-- INSTRUCTIONS TO FOLLOW --
Would you restate all of the entries verbatim, minus any images?

-- INPUT FOR THIS TASK --
----

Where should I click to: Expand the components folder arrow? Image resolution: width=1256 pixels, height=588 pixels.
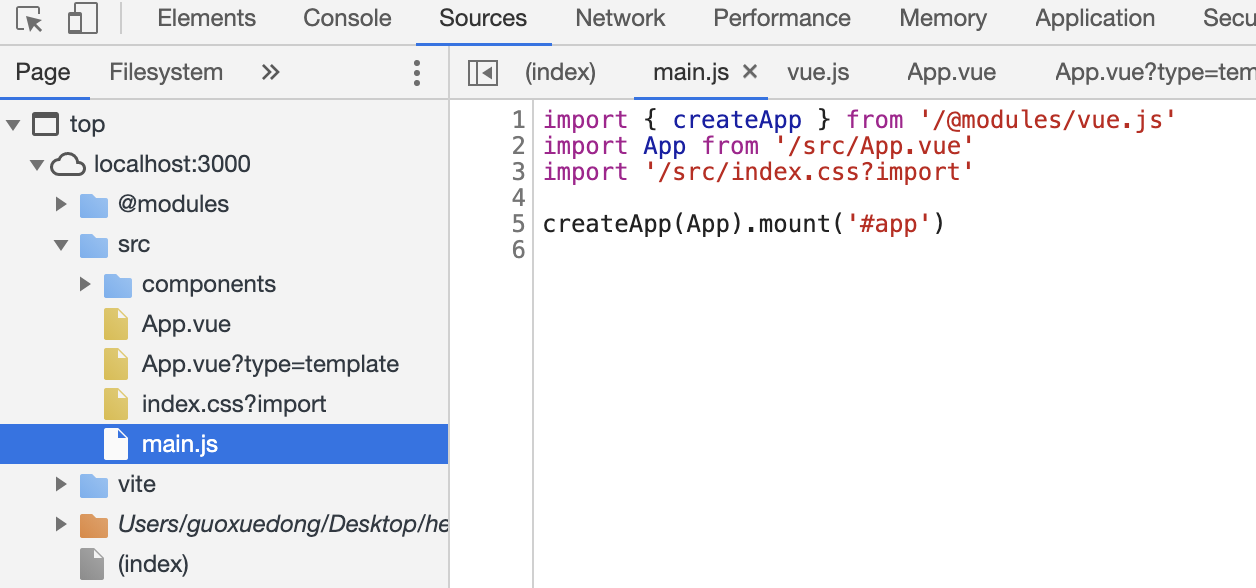click(x=85, y=284)
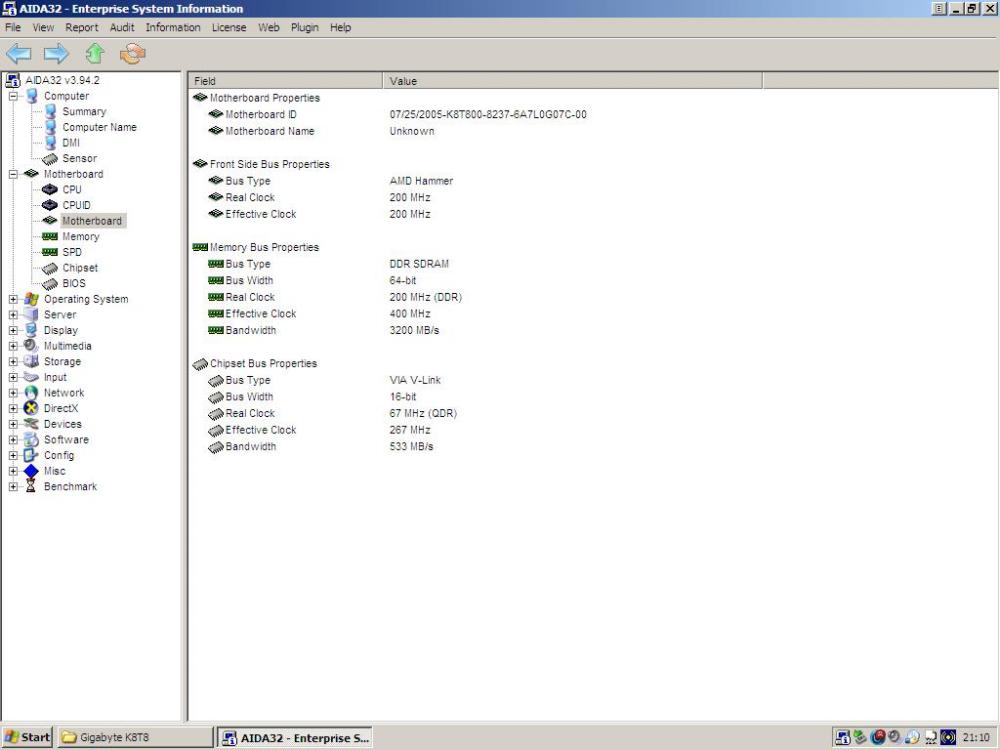
Task: Click the Windows Start button
Action: pyautogui.click(x=28, y=738)
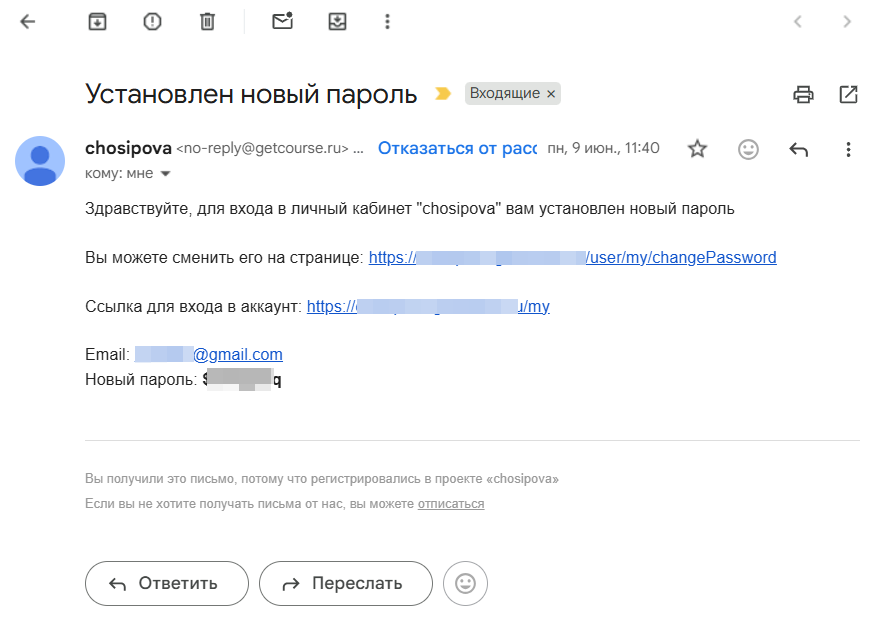Viewport: 883px width, 643px height.
Task: Remove the Входящие label with its x
Action: click(551, 93)
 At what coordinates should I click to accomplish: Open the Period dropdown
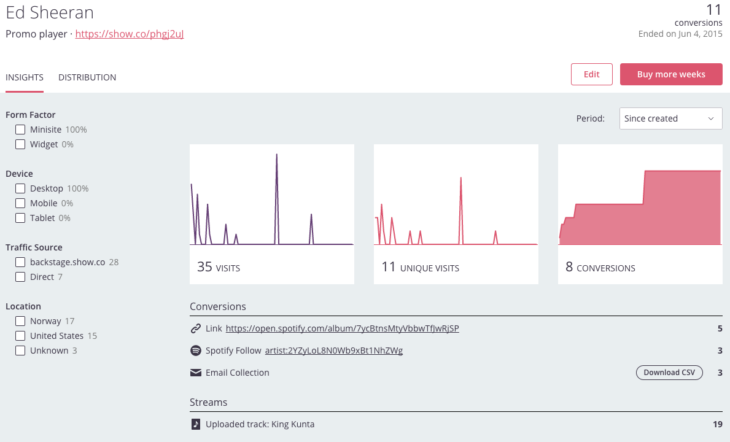pos(670,118)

----

-- ANSWER SPACE --
Where should I click to: Expand the components folder arrow? Image resolution: width=1256 pixels, height=588 pixels.
click(x=85, y=284)
Task: Click the Windows Start button
Action: pyautogui.click(x=28, y=738)
Viewport: 883px width, 643px height.
Task: Remove the Входящие label with its x
Action: click(551, 93)
 At what coordinates should I click to accomplish: Open the Period dropdown
pos(670,118)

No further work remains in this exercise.